Einen anderer Beleg für den Einsatz von Fake-Journalisten kann man darin sehen, dass selbst Politiker, die häufig in der Hessen-Depesche auftauchen, keinen Depesche-Journalisten jemals gesehen haben. So hat der CDU-Landtagsabgeordnete Ismail Tipi der Depesche ein Interview gegeben, ohne sicher zu sein, wer der Interviewer war: Eine Mitarbeiterin habe ihm eine schriftliche Anfrage vorgelegt. "Die Fragen hab ich mir angeschaut, sie schriftlich beantwortet und zurückgeschickt". 

 

DJV-Chef: "Journalisten geben sich zu erkennen"
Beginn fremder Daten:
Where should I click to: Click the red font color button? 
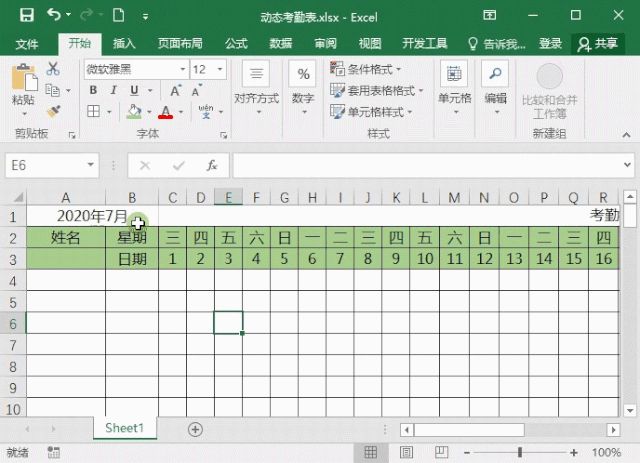(165, 112)
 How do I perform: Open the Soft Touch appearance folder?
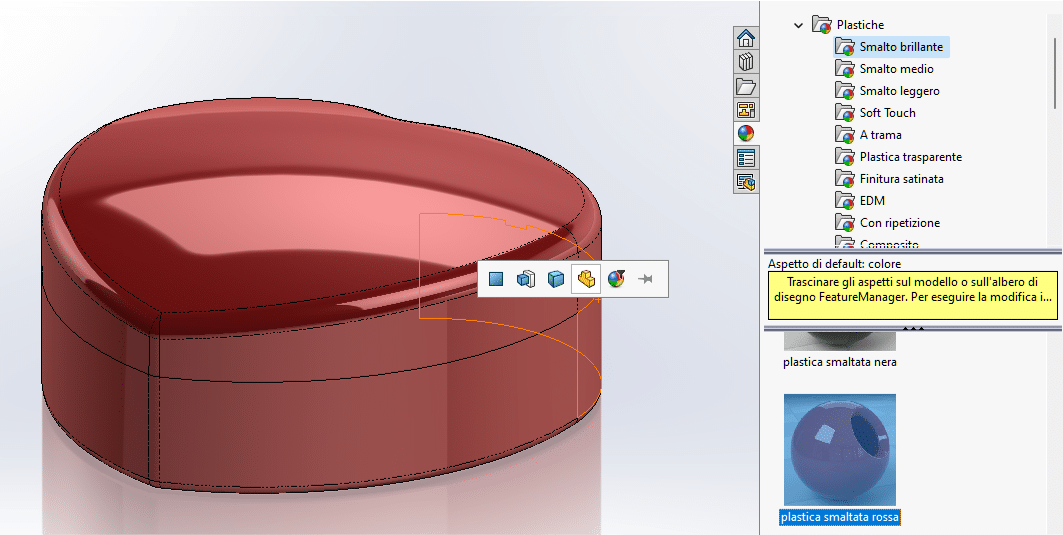point(887,113)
FDP-Fraktionsvorsitzender René Rock kennt weder die Journalisten Axel Frohmeier noch Roxana Miller, obwohl diese häufig in der Hessen-Depesche über ihn berichten. "Der Kontakt ist immer über E-Mail und an die Redaktion. Da kenne ich niemanden persönlich", so Rock. Die Depeschen-Geschäftsführerin, Angela Prokoph, erklärte dazu telefonisch: Man habe zeitweise Pseudonyme verwendet, um die Autoren zu schützen. Sie seien angefeindet worden.

 

Frank Überall, der Bundesvorsitzende des Deutschen Journalisten-Verbandes, kann das trotzdem nicht nachvollziehen: "Journalisten geben sich zu erkennen. Es kann Situationen geben, wo man sich ein Pseudonym zulegt, aber das ist üblicherweise nicht mit einer Legende verbunden. Dass man sich hier so eine Legende zusammenstrickt und damit im Internet auftritt, das ist unglaublich."